El tema siempre el mismo: la deuda de gratitud con su esposa.

Un cambio en la situación venía a plantear su dificultad de pago. Acababa de recibir el diagnóstico de un cáncer pulmonar. Estaba informado concienzudamente de la posible supervivencia: sólo unos meses. También de la evolución de los dolores, que en esos días se iniciaban y le habían pronosticado que irían en aumento constante hasta hacerse lancinantes, insufribles, combinándose al final con las dificultades respiratorias, y el ahogo.

Fue una de las consultas médicas más extrañas de que tengo noticia, pues no venía buscando ni esperanza ni alivio: «Sé que no tengo remedio, y que los dolores sólo se pueden embotar con calmantes morfínicos, todo eso ya está planeado y no es tema de ustedes».
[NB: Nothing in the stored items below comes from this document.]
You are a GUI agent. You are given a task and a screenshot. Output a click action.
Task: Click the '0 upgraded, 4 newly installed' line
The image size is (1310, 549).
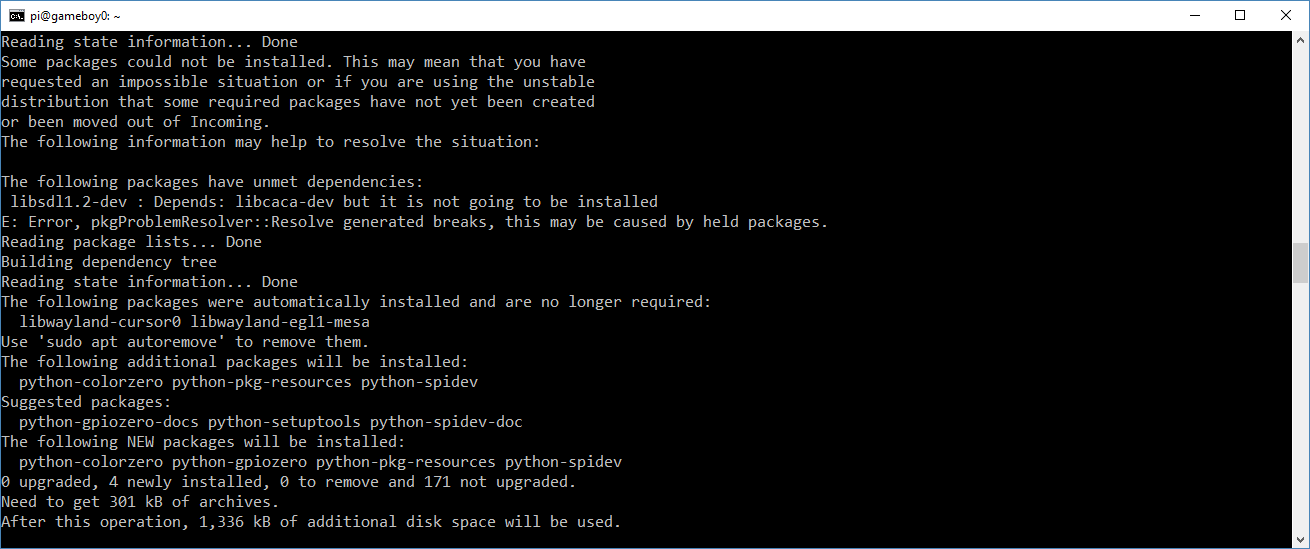pos(289,482)
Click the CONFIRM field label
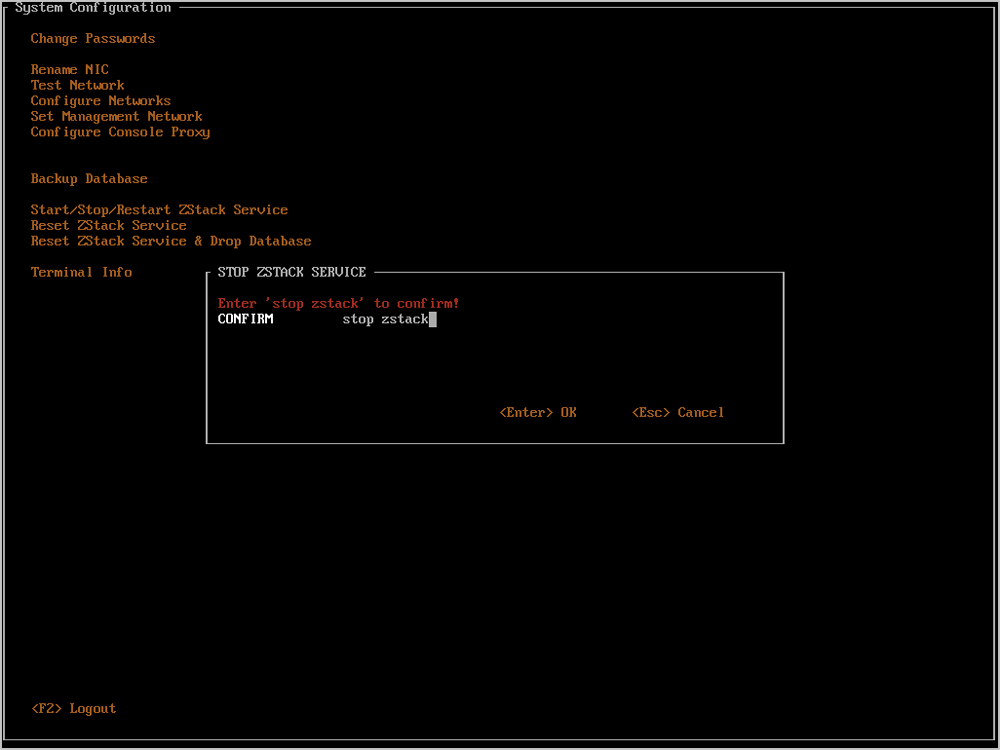The image size is (1000, 750). (245, 320)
Pedía orientación para hacer soportable toda esta etapa final no a él mismo sino a su esposa, aún no enterada del diagnóstico. Se confesó agnóstico, y por tanto sin el consuelo ni apoyo que la religión puede prestar en estos casos a un creyente. «Temo que me falte el valor y la serenidad, y amargar nuestros últimos meses de convivencia. Convertirme en una carga y una pesadilla para ella, y que ya para siempre se le haga penoso mi recuerdo. Físicamente creo que puedo aguantar, temo fallar psicológicamente. Por eso vengo, para tener una guía técnica, y un punto de apoyo, y poder disimular hasta el fin, o fingir que no sufro. Cuando mi mujer tenga que enterarse, si cree que yo no padezco, lograré aliviarle este calvario que no le puedo evitar…»

«Supongo que igual que el Yoga enseña a hacer ciertas cosas que no se logran normalmente, tendrán ustedes una psicoterapia o algo similar, que pueda ayudarme a no hacer sufrir a mi mujer».

Pocas veces me he sentido tan ignorante, tan desvalido, tan pequeño, ante alguien que acude en busca de consejo y ayuda.